Neurological symptoms – such as pain and cognitive difficulties, are central to ME/CFS, however little is known about the exact mechanisms that cause them.
Previous research has considered specific signals in the brain – blood oxygenation level-dependent (BOLD) signals, in people with multiple sclerosis (MS), and those with traumatic brain injuries – conditions which also have neurological symptoms.
Results from these studies have shown that:
- In healthy people, completing ongoing cognitive tasks causes BOLD signals to decrease – this decrease is known as “BOLD adaptation”.
- In those with MS, and those with traumatic brain injuries, BOLD signals increased.
Although the mechanisms of BOLD adaptation are unclear, it is believed to improve the energy efficiency of the information processing performed by networks of nerve cells.
Based on this – and the links between ME/CFS and disrupted energy metabolism, a team of researchers including Dr Zack Shan – who is currently working on a research project funded by ME Research UK, have published the results of a study that aimed to investigate whether people with ME/CFS would also demonstrate an absence of BOLD adaptation.
The researchers used functional magnetic resonance imaging (fMRI) scans to look at how BOLD signals differed during cognitive tasks between people with ME/CFS and healthy controls.
The study had a “relatively large” sample size – 34 people with ME/CFS (27 women), and 34 healthy controls (27 women), and used a consistent process for ME/CFS diagnosis – a consensus diagnosis by two clinicians (who were members of the research team) using the Canadian Consensus Criteria for ME/CFS.
Results were complex, but indicated that following the cognitive tasks:
- BOLD signals for people with ME/CFS remained similar (although slightly increased) – showing no sign of BOLD adaptation.
- For healthy controls, BOLD signals decreased – indicating BOLD adaptation.
The authors suggest that the absence of BOLD adaptation in people with ME/CFS may represent a potential neurophysiological mechanism for the disease.

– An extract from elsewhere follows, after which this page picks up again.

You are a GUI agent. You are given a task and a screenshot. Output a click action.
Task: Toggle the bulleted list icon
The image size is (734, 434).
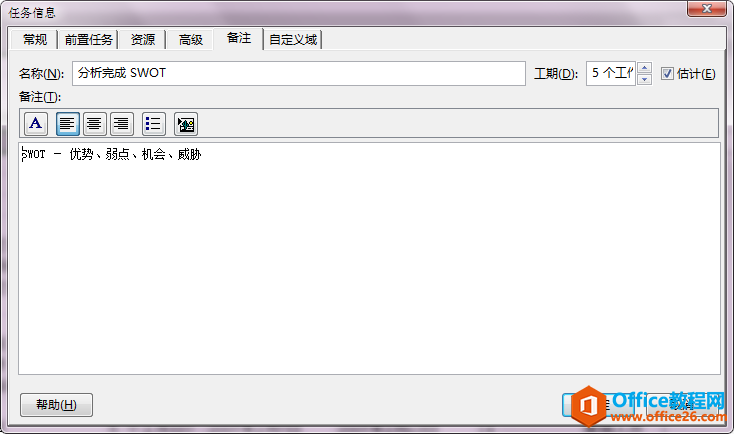coord(154,124)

ME Research UK adds that more research is needed to understand BOLD adaptation – or the absence of it, in people with ME/CFS, and how the diversity of ME/CFS may impact the findings – such as the severity of disease, length of diagnosis, delay to diagnosis, and age of symptom onset. It may also be important to consider the impact of participant characteristics such as sex – including the number of hormonal events, and ethnicity.